▶ [Source text]:

%%

- Making up manufacturer collection "goals" which are completely unrelated to past collection? The more TVs were collected in the past, the fewer the OEM can collect in the present, in what I call the "lawnmower effect" of measuring legislation effectiveness.
- Charging the OEMs (and they pass on the charges to consumers) for the "missing tonnage"?
- Closing one eye to "ghost tonnage" collected to meet those arbitrary goals?
- Taking out of state TVs (reminiscent of the Seinfeld "Bottle Deposit" episode)?
- Staying quiet and making a profit?
This set of "conflicts of interest" doesn't even approach the "reuse" vs. destruction e-waste policy debate. The Northeast has been pretty good at allowing reuse which does not result in double counting. But even here, crimes are happening.
At the end of the day, CRTs are not going to be around for ever, and none of this is worth sacrificing your integrity for. This e-waste thing is a flash in the pan. I think people outside must laugh at someone who creates pages and pages, blog after blog, about "Cathode Ray Tubes" policy. But this is an incredibly interesting way to study the public policy of an "e-waste emergency", seeing how the legislation passes, how people start to make money or protect their markets with it, and how mistaken ideas then calcify in cynical protection of vested interests. China protects their virgin CRT manufacturing industry. Haz Mat companies get a "universal waste" label to get into a new and attractive business. OEMs insert "cancellation" language on ink cartridges, cell phones, and other strong secondary markets. A case goes to the Supreme Court to argue that refurbishing a product is a patent violation.... Next we will need a "Right to Repair Act" for CRTs.

%%

▶ [Supplied data]:
%%

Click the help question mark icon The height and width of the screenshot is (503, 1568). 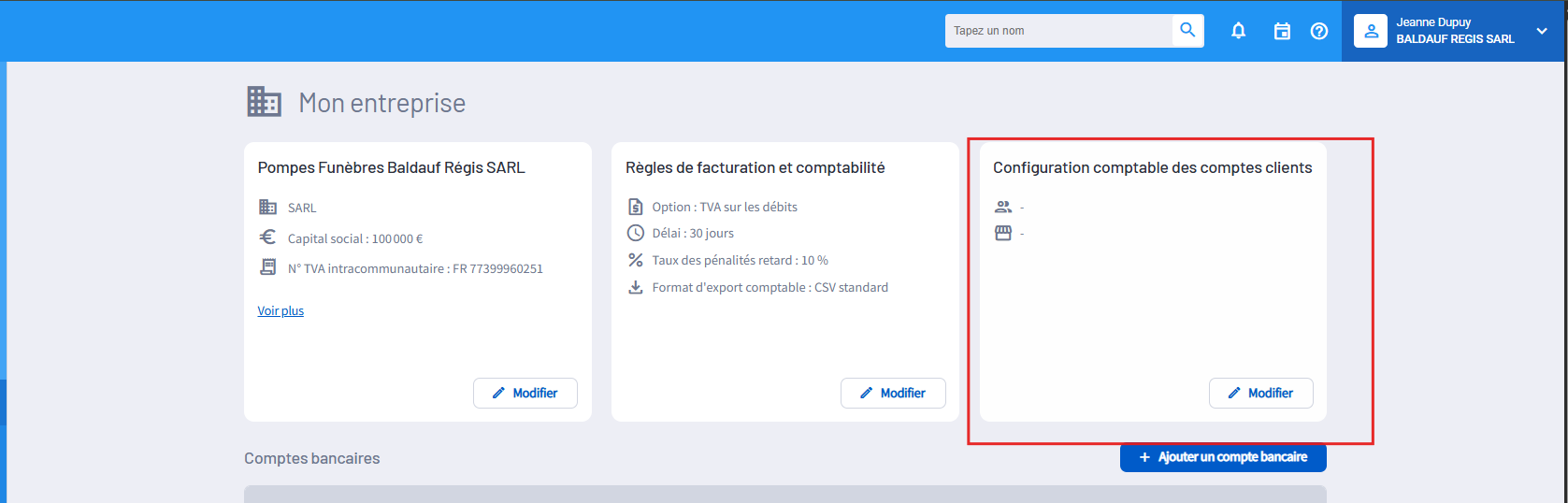click(x=1318, y=31)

%%

▶ [Instructions]:
A. Answer these questions from the e-waste text, marking each answer (i), (ii) or (iii) on its own line to match:
(i) What does the writer call the effect in which the more TVs were collected in the past, the fewer the OEM can collect in the present?
(ii) Which Seinfeld episode does taking out of state TVs recall?
(iii) What label do Haz Mat companies get so they can enter a new business?
B. According to the e-waste text, why is none of this worth sacrificing your integrity for? Answer in one to three sentences.
C. Resume the e-waste text after its last sentence.

▶ [Responses]:
A.
(i) The "lawnmower effect"
(ii) The "Bottle Deposit" episode
(iii) A "universal waste" label

B. CRTs are not going to be around forever. The writer also calls the e-waste issue a flash in the pan.

C.
Hazardous waste, universal waste, waste disposal ban, deposits, free market, fair trade... there is an incredible amount of noise around what's a pretty inert form of lead (vitrified in CRT glass), and (in CRTs newer than 40 years old) no "cadmium phosphors" at all.
I think it has been a relatively interesting field compared to other recycling fields... It involves software, digital divide, secondary markets, international trade agreements, and the most environmetally destructive and toxic activity on the planet - hard rock metal mining. But CRTs will eventually be buggy whips.
Danny DeVito's character, Lawrence Garfield, has some great lines of dialogue in the 1991 film "Other People's Money." His speech to the shareholders comes to mind as I try to salvage, fix and refurbish cathode ray tubes.
But there's another famous quote from an equally interesting movie, which is even closer to the story of the Cathode Ray Tube "e-waste recycling" business. From Monty Python and the Holy Grail... "I'm not dead yet!"
"And you know the surest way to go broke? Keep getting an increasing share of a shrinking market. Down the tubes. Slow but sure. You know, at one time there must've been dozens of companies making buggy whips. And I'll bet the last company around was the one that made the best goddamn buggy whip you ever saw. Now how would you have liked to have been a stockholder in that company? You invested in a business and this business is dead. Let's have the intelligence, let's have the decency to sign the death certificate, collect the insurance, and invest in something with a future."
Someone in bootlegging or in law enforcement should have been writing a blog during the proposal, enactment, enforcement and repeal of the Prohibition, the 18th and 21st Amendments to our USA Constitution. Banning alcohol was pretty simple, in retrospect, compared to defining repairable and unrepairable computers.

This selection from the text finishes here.